- DIRECTIONS FOR THIS TASK: Only the number is needed: how many lines of the entries below contain the word "question".

- DATASET ENTRIES:
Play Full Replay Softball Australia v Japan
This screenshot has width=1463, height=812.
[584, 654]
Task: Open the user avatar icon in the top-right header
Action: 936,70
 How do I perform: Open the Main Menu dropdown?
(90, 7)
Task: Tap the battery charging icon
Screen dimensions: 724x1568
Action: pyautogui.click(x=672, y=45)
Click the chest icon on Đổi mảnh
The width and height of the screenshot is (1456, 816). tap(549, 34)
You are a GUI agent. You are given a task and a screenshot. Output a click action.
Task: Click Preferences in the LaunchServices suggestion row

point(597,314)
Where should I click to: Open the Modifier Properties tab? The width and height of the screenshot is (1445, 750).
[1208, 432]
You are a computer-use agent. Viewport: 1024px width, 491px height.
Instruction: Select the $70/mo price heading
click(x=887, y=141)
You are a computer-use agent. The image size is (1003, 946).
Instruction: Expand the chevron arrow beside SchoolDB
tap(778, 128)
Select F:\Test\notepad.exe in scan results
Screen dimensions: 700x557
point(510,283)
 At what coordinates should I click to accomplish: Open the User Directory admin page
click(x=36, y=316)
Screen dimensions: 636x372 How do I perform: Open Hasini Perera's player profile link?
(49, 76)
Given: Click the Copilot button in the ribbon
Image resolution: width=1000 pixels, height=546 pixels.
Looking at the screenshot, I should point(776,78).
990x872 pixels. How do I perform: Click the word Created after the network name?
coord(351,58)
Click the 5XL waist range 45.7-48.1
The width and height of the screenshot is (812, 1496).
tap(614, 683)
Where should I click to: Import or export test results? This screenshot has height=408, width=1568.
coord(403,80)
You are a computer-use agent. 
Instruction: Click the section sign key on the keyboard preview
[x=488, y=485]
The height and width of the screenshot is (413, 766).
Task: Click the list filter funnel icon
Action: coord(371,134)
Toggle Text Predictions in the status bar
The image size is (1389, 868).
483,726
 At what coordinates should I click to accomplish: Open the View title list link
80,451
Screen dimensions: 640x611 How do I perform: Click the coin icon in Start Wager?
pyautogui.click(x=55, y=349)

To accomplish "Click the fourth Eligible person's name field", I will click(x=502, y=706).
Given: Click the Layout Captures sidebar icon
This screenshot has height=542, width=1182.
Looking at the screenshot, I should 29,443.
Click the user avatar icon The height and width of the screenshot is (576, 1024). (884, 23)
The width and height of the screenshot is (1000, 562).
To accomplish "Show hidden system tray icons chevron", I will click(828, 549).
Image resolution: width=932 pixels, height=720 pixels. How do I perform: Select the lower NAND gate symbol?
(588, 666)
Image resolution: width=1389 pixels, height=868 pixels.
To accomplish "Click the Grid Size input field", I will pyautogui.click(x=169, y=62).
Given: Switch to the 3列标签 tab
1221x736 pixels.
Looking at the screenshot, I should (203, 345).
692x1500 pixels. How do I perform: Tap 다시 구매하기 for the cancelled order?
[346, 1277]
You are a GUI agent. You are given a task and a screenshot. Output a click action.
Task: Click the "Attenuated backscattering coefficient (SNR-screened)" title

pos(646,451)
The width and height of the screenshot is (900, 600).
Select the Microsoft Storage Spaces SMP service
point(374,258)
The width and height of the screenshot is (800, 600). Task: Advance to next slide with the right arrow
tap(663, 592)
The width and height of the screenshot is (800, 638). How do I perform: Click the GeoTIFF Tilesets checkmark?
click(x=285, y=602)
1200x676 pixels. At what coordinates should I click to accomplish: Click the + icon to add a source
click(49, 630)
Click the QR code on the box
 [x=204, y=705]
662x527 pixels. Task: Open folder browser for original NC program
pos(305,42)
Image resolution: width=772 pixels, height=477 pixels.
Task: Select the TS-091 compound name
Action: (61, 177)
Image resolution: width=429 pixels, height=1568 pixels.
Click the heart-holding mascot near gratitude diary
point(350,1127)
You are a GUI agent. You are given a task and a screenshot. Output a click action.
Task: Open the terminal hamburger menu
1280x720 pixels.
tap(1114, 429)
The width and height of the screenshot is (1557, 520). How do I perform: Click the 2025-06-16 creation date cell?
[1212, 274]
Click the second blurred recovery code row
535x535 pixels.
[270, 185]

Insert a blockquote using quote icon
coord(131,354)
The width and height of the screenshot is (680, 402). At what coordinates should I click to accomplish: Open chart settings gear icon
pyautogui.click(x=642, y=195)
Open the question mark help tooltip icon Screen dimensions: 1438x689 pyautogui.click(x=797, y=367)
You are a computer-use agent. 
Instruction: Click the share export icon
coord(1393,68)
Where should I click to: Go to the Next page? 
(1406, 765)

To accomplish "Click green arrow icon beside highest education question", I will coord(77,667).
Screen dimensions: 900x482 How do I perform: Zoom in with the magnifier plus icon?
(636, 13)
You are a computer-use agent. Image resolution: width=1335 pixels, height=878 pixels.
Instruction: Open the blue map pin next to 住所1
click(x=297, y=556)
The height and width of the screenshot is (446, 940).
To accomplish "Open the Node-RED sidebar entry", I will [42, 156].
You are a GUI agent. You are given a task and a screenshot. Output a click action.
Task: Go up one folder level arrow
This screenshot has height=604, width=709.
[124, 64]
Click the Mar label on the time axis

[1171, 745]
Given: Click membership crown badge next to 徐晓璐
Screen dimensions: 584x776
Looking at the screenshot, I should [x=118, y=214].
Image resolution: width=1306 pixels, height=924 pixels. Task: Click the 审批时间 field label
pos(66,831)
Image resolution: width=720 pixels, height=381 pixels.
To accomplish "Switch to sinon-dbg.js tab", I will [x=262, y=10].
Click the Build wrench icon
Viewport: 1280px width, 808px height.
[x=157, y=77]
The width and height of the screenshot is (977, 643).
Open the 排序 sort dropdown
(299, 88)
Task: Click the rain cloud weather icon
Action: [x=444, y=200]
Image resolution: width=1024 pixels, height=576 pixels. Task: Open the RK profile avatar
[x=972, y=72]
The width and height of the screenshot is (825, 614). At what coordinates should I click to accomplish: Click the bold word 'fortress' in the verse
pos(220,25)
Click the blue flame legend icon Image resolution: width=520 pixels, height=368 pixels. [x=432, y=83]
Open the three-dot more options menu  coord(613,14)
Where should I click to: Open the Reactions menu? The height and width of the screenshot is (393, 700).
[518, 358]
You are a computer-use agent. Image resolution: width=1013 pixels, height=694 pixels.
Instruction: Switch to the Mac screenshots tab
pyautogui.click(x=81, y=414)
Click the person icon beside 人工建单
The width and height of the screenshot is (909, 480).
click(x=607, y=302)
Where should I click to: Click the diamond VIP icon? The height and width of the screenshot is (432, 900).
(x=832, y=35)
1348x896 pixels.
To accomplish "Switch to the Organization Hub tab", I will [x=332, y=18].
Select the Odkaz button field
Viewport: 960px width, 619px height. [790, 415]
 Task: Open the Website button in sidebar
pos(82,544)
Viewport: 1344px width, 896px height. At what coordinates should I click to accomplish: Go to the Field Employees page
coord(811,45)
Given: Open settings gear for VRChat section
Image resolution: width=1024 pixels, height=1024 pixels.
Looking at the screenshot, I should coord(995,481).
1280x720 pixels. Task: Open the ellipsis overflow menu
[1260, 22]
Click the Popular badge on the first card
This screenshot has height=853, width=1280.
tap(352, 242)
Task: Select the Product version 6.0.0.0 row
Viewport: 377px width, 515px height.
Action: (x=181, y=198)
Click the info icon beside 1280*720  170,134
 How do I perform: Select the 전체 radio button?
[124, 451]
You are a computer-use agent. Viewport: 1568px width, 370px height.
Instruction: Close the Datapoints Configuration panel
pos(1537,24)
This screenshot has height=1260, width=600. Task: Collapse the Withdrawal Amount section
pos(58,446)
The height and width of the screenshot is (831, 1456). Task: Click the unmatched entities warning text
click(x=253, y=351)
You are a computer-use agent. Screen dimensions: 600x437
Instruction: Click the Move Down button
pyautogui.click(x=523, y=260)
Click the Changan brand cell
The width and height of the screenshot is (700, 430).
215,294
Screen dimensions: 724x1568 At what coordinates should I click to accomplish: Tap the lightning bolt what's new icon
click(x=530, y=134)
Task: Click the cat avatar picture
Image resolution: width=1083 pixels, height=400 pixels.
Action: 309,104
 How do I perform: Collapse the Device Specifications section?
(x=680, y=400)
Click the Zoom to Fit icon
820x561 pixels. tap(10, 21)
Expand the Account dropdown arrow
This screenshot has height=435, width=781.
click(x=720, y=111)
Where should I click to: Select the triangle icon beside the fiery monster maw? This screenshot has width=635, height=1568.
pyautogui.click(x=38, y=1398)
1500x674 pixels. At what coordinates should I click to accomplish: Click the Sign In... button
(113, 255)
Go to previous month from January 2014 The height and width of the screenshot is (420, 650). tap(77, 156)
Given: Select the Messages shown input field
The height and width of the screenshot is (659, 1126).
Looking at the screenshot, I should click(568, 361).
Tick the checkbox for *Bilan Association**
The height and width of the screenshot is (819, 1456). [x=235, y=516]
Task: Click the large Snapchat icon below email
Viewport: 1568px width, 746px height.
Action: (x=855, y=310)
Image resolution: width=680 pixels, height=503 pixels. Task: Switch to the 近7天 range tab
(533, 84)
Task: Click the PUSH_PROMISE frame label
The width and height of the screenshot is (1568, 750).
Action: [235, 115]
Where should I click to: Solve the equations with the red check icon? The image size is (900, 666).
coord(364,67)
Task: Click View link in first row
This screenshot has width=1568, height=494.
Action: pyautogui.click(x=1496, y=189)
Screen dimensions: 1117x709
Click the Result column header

- ANSWER SECTION: 2